The Administration’s New Public Charge Rule: Forcing Families to Choose Between Separation or Hunger
Today the Trump administration announced that it will publish a final public charge rule, making it nearly impossible for low-income, elderly, or disabled people to legally immigrate to the Unites States, despite receiving nearly 200,000 comments opposing the cruel changes.
Appleseed stands proudly with hundreds of state, local, and national organizations and individuals across the country to oppose this cruel change. “This rule will penalize lawfully present immigrants for seeking help their families need, and essentially limit legal immigration options to the rich,” according to Appleseed Immigration Policy Attorney, Louise Pocock.
What is public charge?
Public charge is a long-standing immigration rule that allows an immigration officer to deny permanent residency or entry to the country if they believe the person is likely, in the future, to become “primarily dependent” on the government for support. This test was only applied to immigrants receiving cash assistance or long-term institutional care paid for by the government.
Public charge ONLY applies to
- People entering the country on student, employment, or family-based visas
- People seeking to adjust to lawful permanent resident status from student, employment, or family-based visas and
- Lawful permanent residents (“LPRs” AKJA “green card holders”) seeking to reenter the United States after being out of the country for six months or more.
Humanitarian categories of immigration, such as refugees, victims of trafficking, asylees and others, are exempt from the public charge test under statute.

*Problem description*: Continue the piece on the public charge rule, starting right after its final sentence about humanitarian categories being exempt from the public charge test.

*Available data*:
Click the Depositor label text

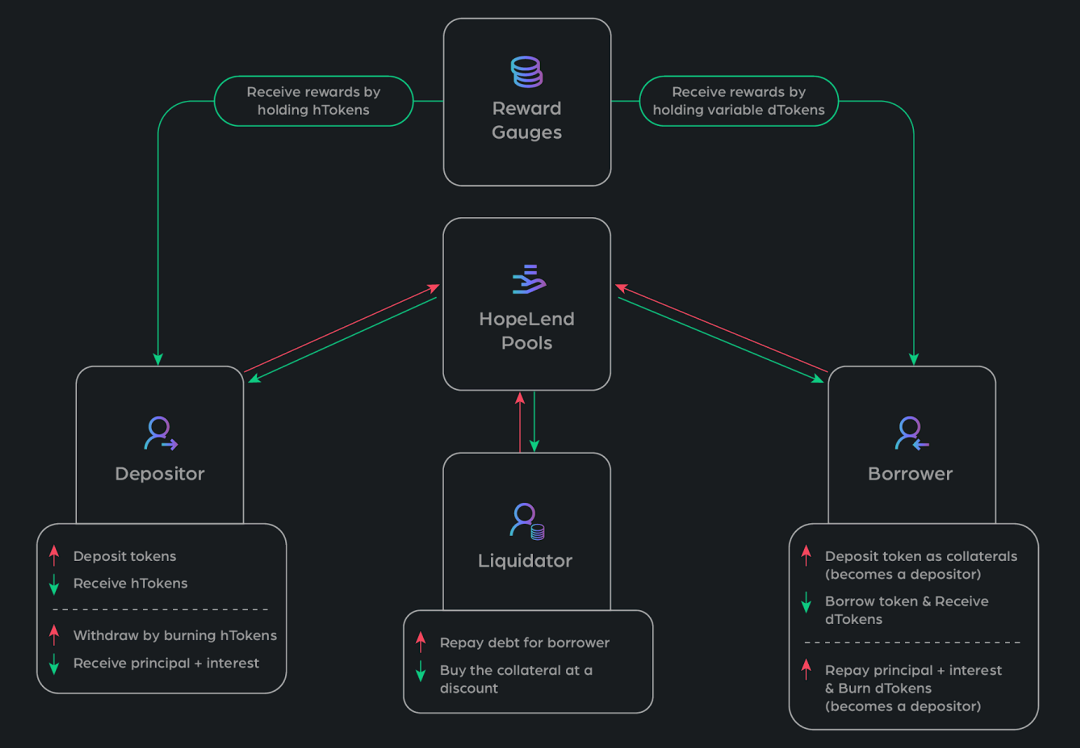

*Exercise answer*:
What is the new public charge rule?
The final rule is over 800 pages long and we are working closely with our national partners to understand all the changes. Generally, it dramatically expands who could be a considered a public charge by adding several new factors to the public charge definition. The final rule expands the list of benefits that will trigger a public charge assessment to include programs such as the Supplemental Nutrition Assistance Program (SNAP AKA food stamps), housing and rental assistance such as Section 8, and most types of Medicaid.
The rule also increases the family or sponsor income required to overcome a public charge assessment, and will require immigrant determined to be a public charge to post a bond before being allowed entry. Humanitarian categories of immigrants and LPRs who are in the United States remain exempt from public charge under the new rule, per statute.
How will the new public charge rule hurt South Carolina?
Though the actual number of people subject to the new public charge test in South Carolina will be small, the impact of the “chilling effect” of this rule on other eligible people receiving benefits could be disastrous.
Providers, such a Dr. Julie Linton, a pediatrician in Greenville and co-chair of its Immigrant Health Special Interest Group of the American Academy of Pediatrics (AAP) have already seen families decide to forgo food or health assistance they are their families need because it might hurt their ability to stay in this country with their kids. Not only will families suffer without food and medical care they need, the potential economic impact of this chilling effect could cost the state millions.
Appleseed is creating resources for impacted community members and organizations serving impacted communities that explain the new public charge rule, who it applies to, and where families can go for help if they think public charge might impact them. The National Immigration Law Council announced that it will sue, with partners, to stop the rule from being implemented, and we will do whatever we can to support the national litigation efforts. Prior to the rule becoming final, Appleseed will create resources for impacted families explaining what the new rule is and who is exempt from it.